Direction 1:
In the entries from the line holding "Given: Book Friday 10:00 AM time slot" through the line holding "I will point(7,347).", inclusive, change every "Instruction" to "Command" and leave everything else the same.

Text to read:
Use a different ECC backend with a compatible serializer

This library has the ``SEC1`` encoder which is compatible
with the serialization of ECC keys/points used in the Go libp2p impl

libp2p/crypto/ecc.py

@@ -1,22 +1,34 @@
-from typing import cast
-
-from Crypto.PublicKey import ECC
-from Crypto.PublicKey.ECC import EccKey
+from fastecdsa import curve as curve_types
+from fastecdsa import keys, point
+from fastecdsa.encoding.sec1 import SEC1Encoder
 
 from libp2p.crypto.keys import KeyPair, KeyType, PrivateKey, PublicKey
 
 
+def infer_local_type(curve: str) -> curve_types.Curve:
+    """
+    converts a ``str`` representation of some elliptic curve to
+    a representation understood by the backend of this module.
+    """
+    if curve == "P-256":
+        return curve_types.P256
+    else:
+        raise NotImplementedError()
+
+
 class ECCPublicKey(PublicKey):
-    def __init__(self, impl: EccKey) -> None:
+    def __init__(self, impl: point.Point, curve: curve_types.Curve) -> None:
         self.impl = impl
+        self.curve = curve
 
     def to_bytes(self) -> bytes:
-        return cast(bytes, self.impl.export_key(format="DER"))
+        return SEC1Encoder.encode_public_key(self.impl, compressed=False)
 
     @classmethod
-    def from_bytes(cls, data: bytes) -> "ECCPublicKey":
-        public_key_impl = ECC.import_key(data)
-        return cls(public_key_impl)
+    def from_bytes(cls, data: bytes, curve: str) -> "ECCPublicKey":
+        curve_type = infer_local_type(curve)
+        public_key_impl = SEC1Encoder.decode_public_key(data, curve_type)
+        return cls(public_key_impl, curve_type)
 
     def get_type(self) -> KeyType:
         return KeyType.ECC_P256
@@ -26,16 +38,18 @@ class ECCPublicKey(PublicKey):
 
 
 class ECCPrivateKey(PrivateKey):
-    def __init__(self, impl: EccKey) -> None:
+    def __init__(self, impl: int, curve: curve_types.Curve) -> None:
         self.impl = impl
+        self.curve = curve
 
     @classmethod
     def new(cls, curve: str) -> "ECCPrivateKey":
-        private_key_impl = ECC.generate(curve=curve)
-        return cls(private_key_impl)
+        curve_type = infer_local_type(curve)
+        private_key_impl = keys.gen_private_key(curve_type)
+        return cls(private_key_impl, curve_type)

Direction 2:
According to the ECC backend change, which encoder is compatible with the serialization of ECC keys and points in the Go libp2p implementation?

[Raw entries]

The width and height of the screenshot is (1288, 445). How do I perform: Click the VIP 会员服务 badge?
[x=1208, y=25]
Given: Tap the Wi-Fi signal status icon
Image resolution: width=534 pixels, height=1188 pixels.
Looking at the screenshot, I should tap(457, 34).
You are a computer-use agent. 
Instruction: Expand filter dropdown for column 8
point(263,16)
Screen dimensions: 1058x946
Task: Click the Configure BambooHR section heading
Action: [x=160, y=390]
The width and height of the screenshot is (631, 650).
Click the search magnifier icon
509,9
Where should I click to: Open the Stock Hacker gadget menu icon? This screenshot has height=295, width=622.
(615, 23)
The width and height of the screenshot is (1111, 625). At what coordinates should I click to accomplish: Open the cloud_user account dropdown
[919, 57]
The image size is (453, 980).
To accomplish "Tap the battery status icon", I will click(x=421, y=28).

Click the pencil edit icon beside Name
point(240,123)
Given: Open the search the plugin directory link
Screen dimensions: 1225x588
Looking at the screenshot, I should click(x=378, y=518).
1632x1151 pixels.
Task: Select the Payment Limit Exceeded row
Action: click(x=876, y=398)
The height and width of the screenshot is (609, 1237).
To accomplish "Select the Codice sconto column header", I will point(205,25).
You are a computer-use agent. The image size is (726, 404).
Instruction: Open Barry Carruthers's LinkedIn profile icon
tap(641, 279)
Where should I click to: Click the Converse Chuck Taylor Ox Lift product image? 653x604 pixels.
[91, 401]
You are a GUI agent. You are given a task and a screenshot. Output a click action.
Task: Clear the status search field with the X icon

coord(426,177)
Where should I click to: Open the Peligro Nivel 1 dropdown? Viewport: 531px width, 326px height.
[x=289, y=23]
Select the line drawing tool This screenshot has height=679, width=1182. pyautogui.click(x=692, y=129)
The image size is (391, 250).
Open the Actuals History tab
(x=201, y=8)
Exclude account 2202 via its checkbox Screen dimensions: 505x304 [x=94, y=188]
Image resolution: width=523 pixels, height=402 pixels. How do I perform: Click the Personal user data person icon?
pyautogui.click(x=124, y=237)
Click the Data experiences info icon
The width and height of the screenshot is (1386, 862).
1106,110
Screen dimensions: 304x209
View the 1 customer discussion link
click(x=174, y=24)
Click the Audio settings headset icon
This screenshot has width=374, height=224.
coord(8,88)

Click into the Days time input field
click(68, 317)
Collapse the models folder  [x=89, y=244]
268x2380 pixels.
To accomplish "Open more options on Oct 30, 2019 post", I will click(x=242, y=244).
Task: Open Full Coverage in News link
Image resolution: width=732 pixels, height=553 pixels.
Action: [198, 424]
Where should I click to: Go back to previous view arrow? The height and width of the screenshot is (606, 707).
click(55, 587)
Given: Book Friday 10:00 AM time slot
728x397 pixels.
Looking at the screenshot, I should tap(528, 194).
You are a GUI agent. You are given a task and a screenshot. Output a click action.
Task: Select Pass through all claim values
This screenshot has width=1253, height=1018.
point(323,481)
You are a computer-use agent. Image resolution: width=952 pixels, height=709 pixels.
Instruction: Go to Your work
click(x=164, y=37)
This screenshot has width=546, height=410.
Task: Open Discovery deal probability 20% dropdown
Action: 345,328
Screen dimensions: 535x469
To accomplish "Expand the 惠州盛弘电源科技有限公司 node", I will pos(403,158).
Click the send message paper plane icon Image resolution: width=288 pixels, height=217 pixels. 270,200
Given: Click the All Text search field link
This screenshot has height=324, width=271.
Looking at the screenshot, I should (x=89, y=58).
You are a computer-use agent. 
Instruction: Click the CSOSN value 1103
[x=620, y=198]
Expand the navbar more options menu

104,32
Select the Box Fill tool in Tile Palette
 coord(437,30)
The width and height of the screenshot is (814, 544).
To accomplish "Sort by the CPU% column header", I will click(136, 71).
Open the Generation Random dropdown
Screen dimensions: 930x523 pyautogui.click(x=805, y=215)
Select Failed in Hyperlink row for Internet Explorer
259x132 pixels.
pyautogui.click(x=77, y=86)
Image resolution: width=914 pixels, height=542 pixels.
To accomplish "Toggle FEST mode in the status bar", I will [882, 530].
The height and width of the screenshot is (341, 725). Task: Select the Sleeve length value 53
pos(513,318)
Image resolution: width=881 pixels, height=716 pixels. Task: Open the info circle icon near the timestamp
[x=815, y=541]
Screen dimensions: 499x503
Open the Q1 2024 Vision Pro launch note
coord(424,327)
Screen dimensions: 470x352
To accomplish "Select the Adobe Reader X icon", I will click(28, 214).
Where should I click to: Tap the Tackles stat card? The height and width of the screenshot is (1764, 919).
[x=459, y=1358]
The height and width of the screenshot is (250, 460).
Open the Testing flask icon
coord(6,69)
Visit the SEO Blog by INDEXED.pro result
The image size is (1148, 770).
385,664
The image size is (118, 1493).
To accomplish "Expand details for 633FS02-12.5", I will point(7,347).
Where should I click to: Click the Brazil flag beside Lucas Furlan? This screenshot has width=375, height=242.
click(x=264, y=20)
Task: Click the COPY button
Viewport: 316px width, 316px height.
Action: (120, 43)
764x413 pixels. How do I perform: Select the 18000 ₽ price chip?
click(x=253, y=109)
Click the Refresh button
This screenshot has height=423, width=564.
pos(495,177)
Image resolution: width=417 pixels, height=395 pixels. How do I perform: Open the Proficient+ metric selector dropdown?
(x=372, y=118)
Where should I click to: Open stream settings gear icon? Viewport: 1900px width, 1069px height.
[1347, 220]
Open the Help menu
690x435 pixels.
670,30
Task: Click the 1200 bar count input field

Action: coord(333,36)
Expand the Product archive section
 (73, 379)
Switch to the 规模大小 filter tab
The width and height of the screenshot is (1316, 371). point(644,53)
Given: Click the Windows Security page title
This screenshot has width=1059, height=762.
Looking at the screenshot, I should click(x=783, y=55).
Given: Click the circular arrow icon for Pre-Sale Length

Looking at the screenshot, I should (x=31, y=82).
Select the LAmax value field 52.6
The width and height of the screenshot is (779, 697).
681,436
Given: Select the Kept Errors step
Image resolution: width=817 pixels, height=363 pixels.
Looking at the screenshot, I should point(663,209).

Finished answer 1:
Given: Book Friday 10:00 AM time slot
728x397 pixels.
Looking at the screenshot, I should tap(528, 194).
You are a GUI agent. You are given a task and a screenshot. Output a click action.
Task: Select Pass through all claim values
This screenshot has width=1253, height=1018.
point(323,481)
You are a computer-use agent. Image resolution: width=952 pixels, height=709 pixels.
Command: Go to Your work
click(x=164, y=37)
This screenshot has width=546, height=410.
Task: Open Discovery deal probability 20% dropdown
Action: 345,328
Screen dimensions: 535x469
To accomplish "Expand the 惠州盛弘电源科技有限公司 node", I will pos(403,158).
Click the send message paper plane icon Image resolution: width=288 pixels, height=217 pixels. 270,200
Given: Click the All Text search field link
This screenshot has height=324, width=271.
Looking at the screenshot, I should (x=89, y=58).
You are a computer-use agent. 
Command: Click the CSOSN value 1103
[x=620, y=198]
Expand the navbar more options menu

104,32
Select the Box Fill tool in Tile Palette
 coord(437,30)
The width and height of the screenshot is (814, 544).
To accomplish "Sort by the CPU% column header", I will click(136, 71).
Open the Generation Random dropdown
Screen dimensions: 930x523 pyautogui.click(x=805, y=215)
Select Failed in Hyperlink row for Internet Explorer
259x132 pixels.
pyautogui.click(x=77, y=86)
Image resolution: width=914 pixels, height=542 pixels.
To accomplish "Toggle FEST mode in the status bar", I will [882, 530].
The height and width of the screenshot is (341, 725). Task: Select the Sleeve length value 53
pos(513,318)
Image resolution: width=881 pixels, height=716 pixels. Task: Open the info circle icon near the timestamp
[x=815, y=541]
Screen dimensions: 499x503
Open the Q1 2024 Vision Pro launch note
coord(424,327)
Screen dimensions: 470x352
To accomplish "Select the Adobe Reader X icon", I will click(28, 214).
Where should I click to: Tap the Tackles stat card? The height and width of the screenshot is (1764, 919).
[x=459, y=1358]
The height and width of the screenshot is (250, 460).
Open the Testing flask icon
coord(6,69)
Visit the SEO Blog by INDEXED.pro result
The image size is (1148, 770).
385,664
The image size is (118, 1493).
To accomplish "Expand details for 633FS02-12.5", I will point(7,347).

Finished answer 2:
The SEC1 encoder.